正交試驗(yàn)設(shè)計(jì)優(yōu)化刺三加根中總多酚的提取工藝研究

高林曉，郭蒙，郭茂鴻，趙前程，吳偉，楊再波

（1．黔南民族師范學(xué)院化學(xué)化工學(xué)院，貴州都勻558000；2．貴州省普通高校民族藥用植物資源開發(fā)工程研究中心，貴州都勻558000）

刺三加[Acanthopanax trifoliatus（L.）Merr.]，屬于五加科五加屬攀援狀灌木，又名苦刺芽、刺三甲、白簕、三甲皮、雞腳菜、苦粉竻和苦刺芯等。

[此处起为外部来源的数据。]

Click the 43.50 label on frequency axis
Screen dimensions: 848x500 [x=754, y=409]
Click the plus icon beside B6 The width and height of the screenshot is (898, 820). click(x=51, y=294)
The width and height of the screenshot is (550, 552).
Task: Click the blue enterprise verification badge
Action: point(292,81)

其性平，辛微苦涼，氣微香，廣泛分布于我國中南部地區(qū)。刺三加根和皮作為藥物使用已經(jīng)有悠久的歷史，特別在東南亞一帶，把刺三加根作為與人參同樣功效的藥物使用，具有祛風(fēng)逐濕、散瘀止痛、舒筋活血、消腫解毒和止咳平喘等功效[1-3]。相關(guān)文獻(xiàn)對刺三加葉中化學(xué)成分、藥理作用和毒理活性等方面作了比較系統(tǒng)的歸納總結(jié)，其主要的有效化學(xué)成分包括皂苷類、黃酮類、揮發(fā)性成分、多糖類等[4-8]，但有關(guān)刺三加根中多酚的提取工藝優(yōu)化和含量測定的研究鮮有報(bào)道。

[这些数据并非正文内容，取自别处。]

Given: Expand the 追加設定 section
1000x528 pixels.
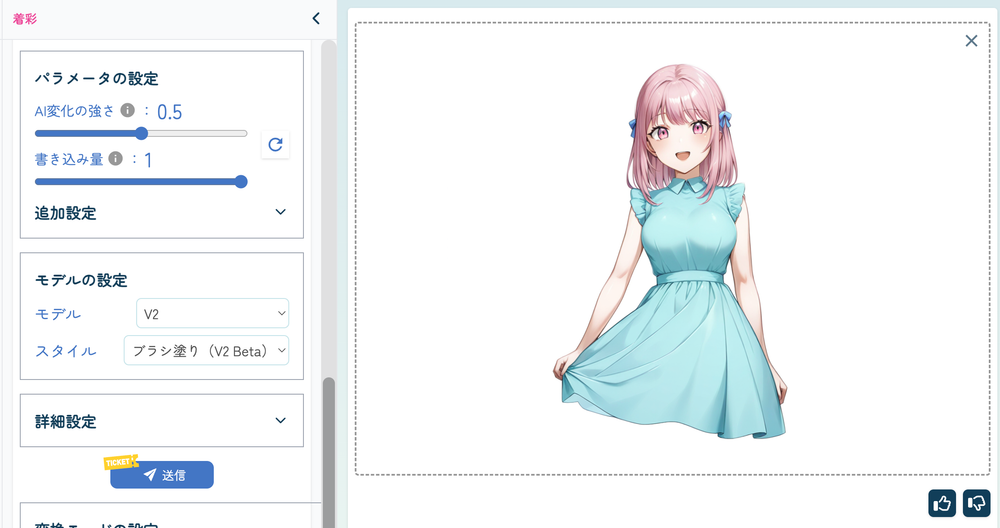Looking at the screenshot, I should pos(280,212).
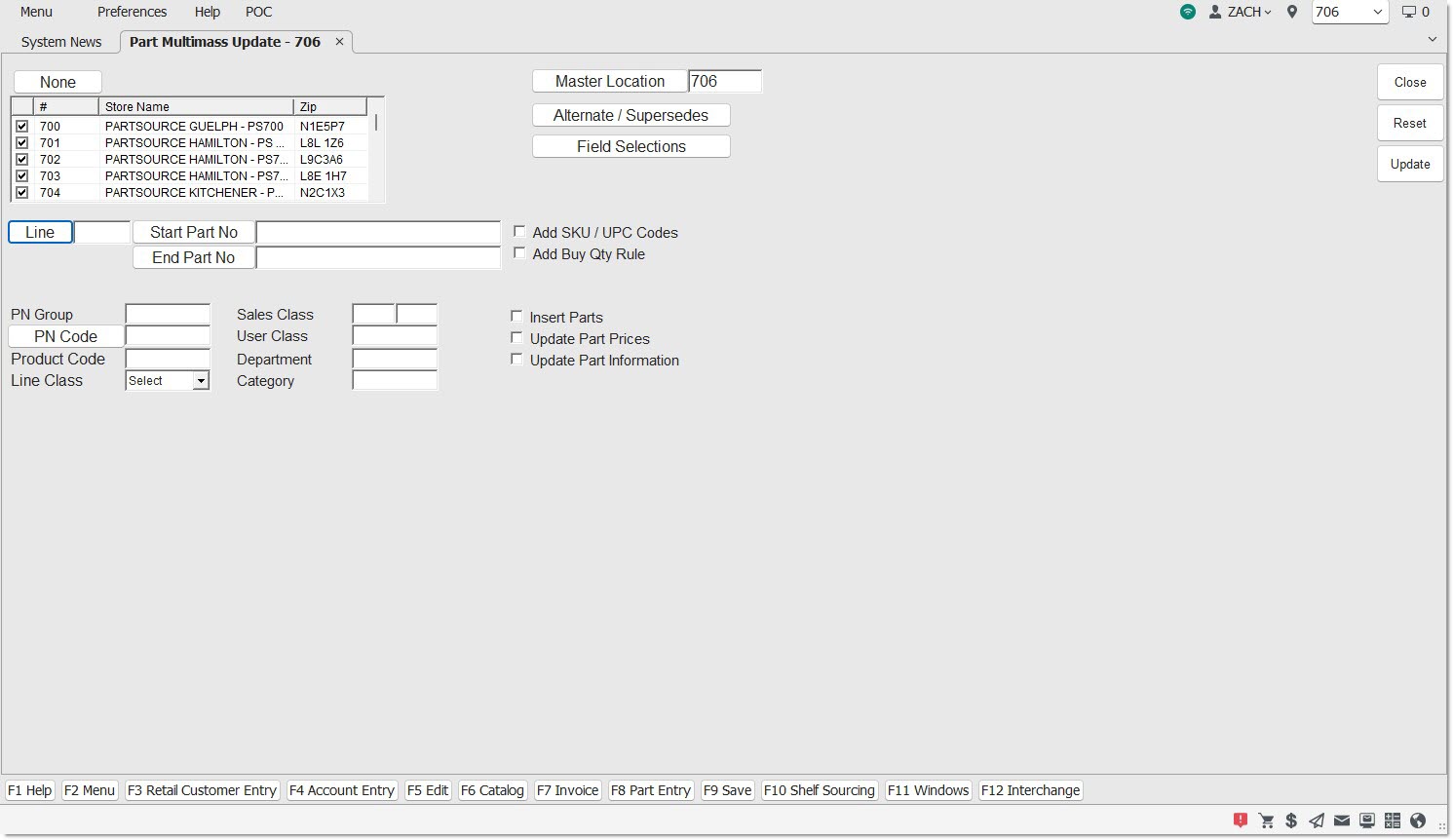Open the ZACH user dropdown
1453x840 pixels.
(x=1241, y=12)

研究表明植物多酚具有抗氧化、抑菌、抗腫瘤、降血脂、預(yù)防癌癥和清除自由基等功能[9-10]，其提取分離工藝研究越來越引起人們的重視。植物多酚傳統(tǒng)的提取方法有煎煮法、滲漉法、有機(jī)溶劑法以及回流提取法等，這些傳統(tǒng)的方法提取效率低、有效成分損失太多，存在雜質(zhì)較多、影響藥效等缺點(diǎn)；現(xiàn)代提取方法有超聲輔助提取法、酶輔助提取法、微波輔助提取法以及超臨界流體萃取法等，與傳統(tǒng)提取方法相比，這些現(xiàn)代提取方法具有提取物純度高，操作簡單，收率高，節(jié)能等優(yōu)點(diǎn)[11]。綜合考慮，本試驗(yàn)選擇超聲輔助提取的方法。目前，針對總多酚各物質(zhì)的結(jié)構(gòu)特點(diǎn)而發(fā)展的含量測定方法主要有福林酚法[12-14]、高效液相色譜法[15-16]、高錳酸鉀滴定法[17]、酒石酸亞鐵分光光度法[18]和鐵氰化鉀分光光度法[19-20]等，由于比色法簡單、成本低、分析速度快，因此，本試驗(yàn)選用酒石酸亞鐵法測定刺三加根中總多酚含量，并以總多酚的提取率為考察指標(biāo)，采用正交試驗(yàn)設(shè)計(jì)，優(yōu)選出最佳提取工藝條件，為刺三加總多酚的合理利用和藥用部位的質(zhì)量控制提供參考。

1 材料與方法

1.1 材料與試劑

刺三加根采自廣東恩平，經(jīng)黔南民族師范學(xué)院生物科學(xué)與農(nóng)學(xué)院黃小娜副教授鑒定為五加科五加屬植物刺三加根。采后于45 ℃烘干，粉碎過60 目篩，封口包裝。置閉光、陰涼處存放，待用。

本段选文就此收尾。